Anyway. Today has proven that my life is worth a grand total of US$81 – this being the cost of the visa for Afghanistan that is now occupying the page opposite the Uzbek visa in my passport. Getting it was a very simple process, as I’d suspected. I handed in the application form, two passport photos, and my passport; the consul gave me a chit of paper with the bank details on which I had to take to the National Bank of Pakistan (!) elsewhere in the town and pay there; come back to the embassy with the proof of payment, and then wait four hours before going back to the embassy to pick it up.
Upon returning with the stamped proof of payment, I met a New Zealand lady who was doing the same thing, albeit one visit behind me. The consul gave her the chit I had, advised her to pay, but that the visa would be ready tomorrow (in much the same way I’d been told on Friday). Evidently you need to get to the embassy early for same-day processing.
Now all I have to do is to decide if I want to try to get a Turkmenistan Transit Visa – not the easiest thing to get, judging by reports of other travellers in the region. I may go to Kazakhstan later in the week and try at Almaty, otherwise I’ll do it in Tashkent. Oddly, there is no Turkmen Embassy in Bishkek.
It’s always nice to meet other travellers, and I walked back to the National Bank of Pakistan with her. She was a bit older than me, and was planning to visit every single country in the world, as a lone female traveller. Her current journey was kind of in the opposite direction to my plans; she was aiming to go to Afghanistan first, then into Turkmenistan and onward to Iran. Iran’s not a destination normally associated with lone female travellers, but I guess it must work out somehow.
Today’s food included a ‘samosa’ that looked like a pasty. I have been criticised by my work colleagues for once saying that one of the main things I miss when I travel is Greggs’ pasties. Today I bought what was, in effect, a chicken pasty for 30som, that blew Greggs out the water.

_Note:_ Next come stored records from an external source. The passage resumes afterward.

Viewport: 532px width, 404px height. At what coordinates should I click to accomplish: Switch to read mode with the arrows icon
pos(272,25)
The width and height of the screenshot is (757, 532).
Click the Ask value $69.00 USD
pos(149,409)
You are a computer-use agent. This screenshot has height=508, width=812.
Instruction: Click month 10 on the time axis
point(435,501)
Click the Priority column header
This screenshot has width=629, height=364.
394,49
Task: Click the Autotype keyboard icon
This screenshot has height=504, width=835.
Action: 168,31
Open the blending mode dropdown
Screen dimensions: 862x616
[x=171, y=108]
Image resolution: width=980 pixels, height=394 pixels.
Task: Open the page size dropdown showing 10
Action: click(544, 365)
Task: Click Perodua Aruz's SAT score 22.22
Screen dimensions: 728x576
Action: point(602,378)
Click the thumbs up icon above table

Now the holidays are over, I did visit the restaurant close to the hotel that I missed out on yesterday. Unfortunately much of the menu was unavailable; I ended up with, I don’t know what it was called, but it was basically two large sausages on what looked like a bed of lentils. They may not have been lentils; they were kind of small, vaguely lentil-shaped, and kind of grey, but I don’t know what else to call them. Anyway it was pretty good, not that I’m a culinary expert.
The French chap from last week is back in the dorm; ended up chatting with him again for a bit.